### Source material
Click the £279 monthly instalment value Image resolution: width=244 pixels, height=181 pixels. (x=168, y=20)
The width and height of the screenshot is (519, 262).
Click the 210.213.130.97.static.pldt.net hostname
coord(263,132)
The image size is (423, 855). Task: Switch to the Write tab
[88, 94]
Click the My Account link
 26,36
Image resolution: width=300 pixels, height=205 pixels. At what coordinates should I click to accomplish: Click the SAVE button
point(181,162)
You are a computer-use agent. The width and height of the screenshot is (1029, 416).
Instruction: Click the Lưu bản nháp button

### Requirement
Extract every line of the records above and reproduce each one word for word.

### Exercise solution
Click the £279 monthly instalment value Image resolution: width=244 pixels, height=181 pixels. (x=168, y=20)
The width and height of the screenshot is (519, 262).
Click the 210.213.130.97.static.pldt.net hostname
coord(263,132)
The image size is (423, 855). Task: Switch to the Write tab
[88, 94]
Click the My Account link
 26,36
Image resolution: width=300 pixels, height=205 pixels. At what coordinates should I click to accomplish: Click the SAVE button
point(181,162)
You are a computer-use agent. The width and height of the screenshot is (1029, 416).
Instruction: Click the Lưu bản nháp button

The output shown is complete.